Ancient Egyptians also fished for sport and recorded their activities. Papyrus scrolls and carvings on tomb walls depict people using hooks, harpoons, and even woven nets to catch various fish in the Nile River.
Records show fishing enthusiasts in ancient Macedonia using artificial lures, not unlike the ones that sport fishermen use to this day. Humans in nearby civilizations like Greece and Rome also fished for fun and created art of the sport through mosaics and vase paintings.
Here in America, Indigenous populations have been fishing for as long as they’ve lived near water. Petroglyphs and pictographs depict early Native Americans using spears and wooden hooks to catch fish.
Historic Sport Fishing Literature
In 1496, a woman named Prioress Dame Juliana Berners wrote what fishing historians agree is the first English-language book dedicated to fishing. The title of the book is Treatyse of Fysshynge With an Angle (Middle English for Treatise of Fishing With an Angle).
Within, she wrote, “[G]ood sports and honest games are the cause of a man’s happy old age and long life.” Centuries later, sport fishing enthusiasts agree that she was right!
In her book, Berners also emphasized fly fishing, as opposed to bait-and-hook, or “lure,” fishing. With the increased mass production of fishing flies, fishing for sport entered the mainstream. Several of the flies Berners described in her book are still in use today!
Many years later, in 1653, Izaak Walton published the first edition of The Compleat Angler, one of the most famous books ever written on sport fishing. To date, it is one of the most reprinted books in the English language, alongside famous works like the Bible and the collected plays of Shakespeare. Walton aimed to teach the sport of fishing in a scholarly manner to everyone who wanted to give it a try!

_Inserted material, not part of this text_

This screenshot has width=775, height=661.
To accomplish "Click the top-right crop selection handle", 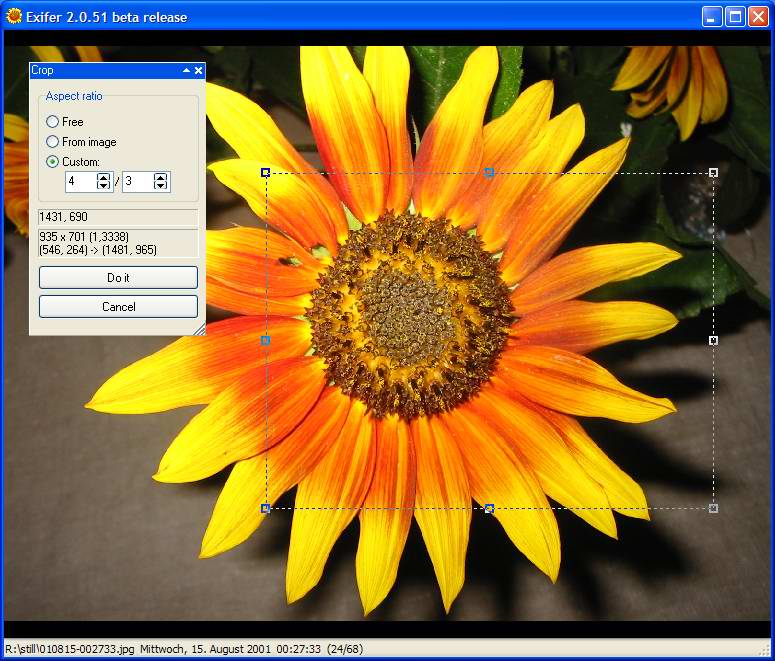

Advancements in Sport Fishing Technology
During the latter half of the Renaissance period, craftspeople in various disciplines worked to improve upon the fishing gear pioneered by ancient peoples. Advancements in metalworking produced stronger hooks. Artisans designed more durable and realistic lures. Avid sport fishing enthusiasts experimented with horsehair, gut, and other materials to create durable fishing lines.
In The Art of Angling, published in 1651, famous sport fisherman Thomas Barker penned the first written reference to the fishing reel. Because fishing lines were now stronger and longer, fishermen needed a way to store their extra line.
By the end of the eighteenth century, fishing rods with attached reels were commonplace among sport fishing enthusiasts. In 1810, an American watchmaker named George Snyder used his skill and precision to devise a bait-casting reel now commonly known as the Kentucky Reel after Snyder’s home state.
The Industrial Revolution of the late nineteenth century lead to the mass production of rods, reels, hooks, and other fishing equipment. Mass production meant easy access and affordable prices for everyone who wanted to try their hand at fishing for sport.
To this day, sport fishing enthusiasts enjoy the results of centuries—millennia, even!—of advancement. Simple fishing equipment like rods, reels, and tackle is financially accessible to people of all different classes and cultures. When you bring your fishing gear to Idaho for a relaxing day of Hells Canyon fishing, you engage in a part of history.
Today’s sport fishing may not look exactly like the recreational fishing enjoyed by early Native American settlements or ancient Egyptians. However, there are more similarities than there are differences! Humans have fished for fun as well as for food ever since we figured out how to make tools.
Recreation is essential for human beings to thrive as well as to survive. Let this brief look at the history of sport fishing inspire you to engage in an ancient sport and attune yourself to the natural world around you.